TEXTAUSSCHNITT
···
Und auch die Ostdeutschen fühlen sich – zwanzig Jahre nach der
Wiedervereinigung – ausgegrenzt, weil Arbeit und
Wohlstand zunehmend in
den Westen wandern.“ Politisch programmatische Leitbilder wie die
Bürgergesellschaft (5%) und die Wissensgesellschaft (9%) sind in der
bundesrepublikanischen Wirklichkeit bei der überwiegenden Mehrheit der
Bevölkerung bisher nicht angekommen.
Was hingegen die Menschen in Deutschland quer durch alle Berufs-,
Sozial- und Altersgruppen mehr miteinander verbindet, ist der Gedanke
der Leistung. 38 Prozent der Bundesbürger identifizieren sich mit der
Leistungsgesellschaft, vor allem die mittlere Generation der 30- bis
49-Jährigen (40%). Opaschowski: „Die Leistungsgesellschaft lebt. Sie
schafft für viele erst die Voraussetzungen für ein erfülltes Leben –
auch jenseits von Arbeit und Erwerb.“ Denn nur mehr wenige Bundesbürger
glauben daran, dass die Bundesrepublik noch einer Arbeitsgesellschaft
(16%) gleicht. Globalisierung und Wertewandel haben in den letzten
Jahrzehnten die gesellschaftspolitischen Leitbilder in Deutschland
grundlegend verändert. Jetzt wünschen sich die Bürger gesellschaftliche
Strukturen, die lebenswert und zukunftsfähig zugleich sind.
So wollen die Deutschen morgen leben!
In Verantwortung für kommende Generationen
Wenn es nach den Wünschen der Bevölkerung geht, dann gehört die Zukunft
der Bundesrepublik einer Sozialgesellschaft (66%), einer
Generationengesellschaft (56%) und einer Hilfeleistungsgesellschaft
(52%). „In der Dreifach-Sicherung des Lebens
20 * soll der Staat die Bürger vor sozialer Not schützen,
* müssen die Generationen fest zusammenhalten und füreinander da
sein,
* wollen sich die Menschen wieder mehr selber helfen, indem sie
pragmatisch Gemeinschaften auf Gegenseitigkeit bilden“, so Professor
Opaschowski.
„Dabei verlieren sie ein Stück persönlicher Freiheit und
Unabhängigkeit, gewinnen dafür aber genügend Sicherheit und soziale
Geborgenheit.“ Diese positive Vision der Bevölkerung ist werte- und
zielorientiert. Sie sollte für die Politik richtungsweisend und
handlungsleitend sein. Nur so lässt sich soziale Stabilität für die
weitere Zukunft sicherstellen.
···
ERFASSTE DATEN

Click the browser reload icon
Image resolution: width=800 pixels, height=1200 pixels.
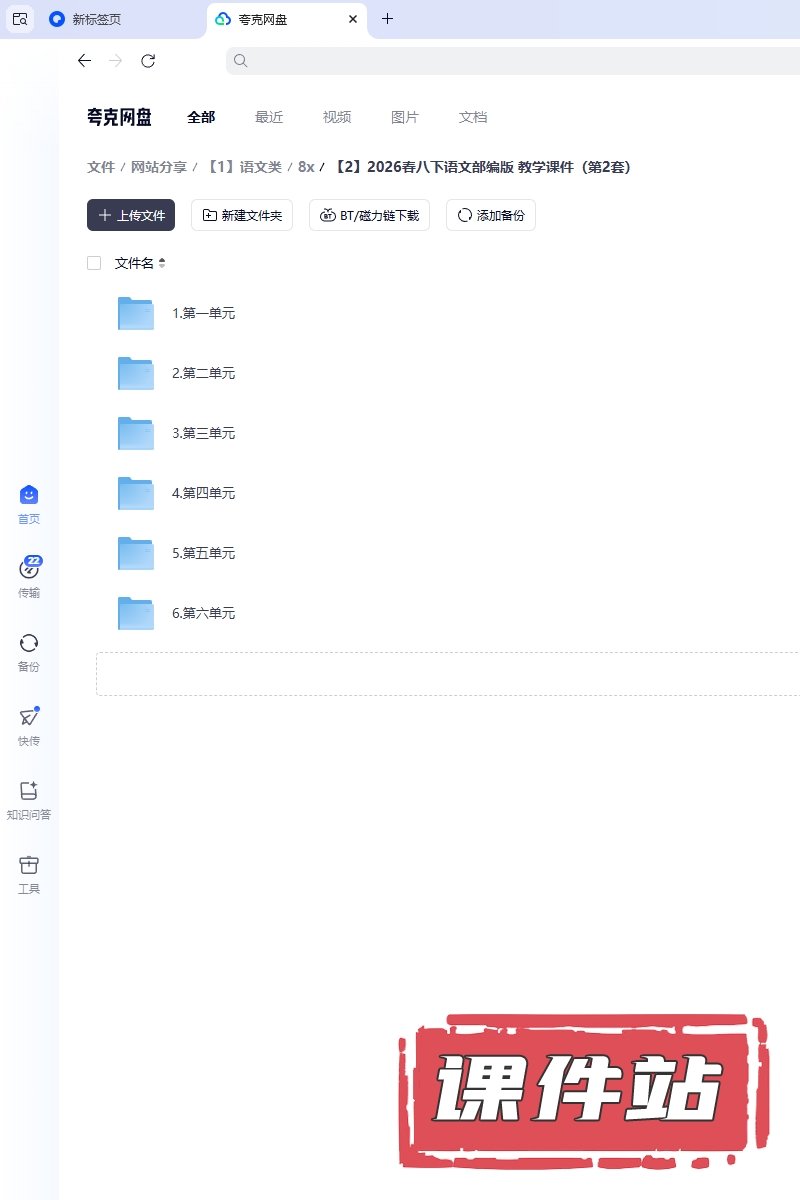coord(148,61)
···
PFLICHTAUFGABEN
1 – Fasse den Text über gesellschaftliche Leitbilder in Deutschland in zwei Sätzen zusammen.
2 – Führe den Text über gesellschaftliche Leitbilder in Deutschland im Anschluss an seinen letzten Satz weiter.

ANTWORTEN ZUR ÜBUNG
1 – Leitbilder wie die Bürger- und die Wissensgesellschaft sind bei der Mehrheit der Bevölkerung nicht angekommen; stärker verbindet die Menschen der Gedanke der Leistung, denn 38 Prozent identifizieren sich mit der Leistungsgesellschaft, während nur noch 16 Prozent die Bundesrepublik als Arbeitsgesellschaft sehen. Für die Zukunft wünschen sich die Bürger vor allem eine Sozialgesellschaft (66%), eine Generationengesellschaft (56%) und eine Hilfeleistungsgesellschaft (52%), in der der Staat vor sozialer Not schützt, die Generationen zusammenhalten und die Menschen sich gegenseitig helfen.

2 –
Es ist schon bemerkenswert, dass der Wunschgedanke einer
Hilfeleistungsgesellschaft bei den Westdeutschen genauso hoch
ausgeprägt ist wie bei den Ostdeutschen (jeweils 52%). Aus der Not,
aufeinander angewiesen zu sein, entwickeln sie die gemeinsame Tugend,
sich gegenseitig zu helfen. Mit zunehmendem Alter wächst auch die
Bereitschaft, „nicht auf Kosten der nächsten Generationen zu leben“
(bis 34 Jahre: 46% - 35 bis 54 Jahre: 55% - 55 Jahre und mehr: 64%).
Opaschowski: „Die älteren Generationen nehmen ihre Verantwortung ernst.
Sie sparen nachweislich für die Jüngeren. Und der vielbeschworene Krieg
der Generationen findet nicht statt.“
Gut leben statt viel haben.
Leben in der Wohlfühlgesellschaft
Mit den veränderten Zukunftsorientierungen der Deutschen verlieren die
gesellschaftlichen Leitbilder der siebziger bis neunziger Jahre ihre
Dominanz. Nur mehr etwa jeder fünfte Bundesbürger hält die
Konsumgesellschaft (21%) oder die Erlebnisgesellschaft (21%) für
zukunftsfähig und erstrebenswert. Deutlich mehr Bürger setzen sich
bescheidene Ziele und geben sich eher mit einer „Wohlfühlgesellschaft“
(39%) zufrieden, in der „gut leben statt viel haben“ möglich ist und
nicht nur intensives Erleben und Genießen gefordert wird. ...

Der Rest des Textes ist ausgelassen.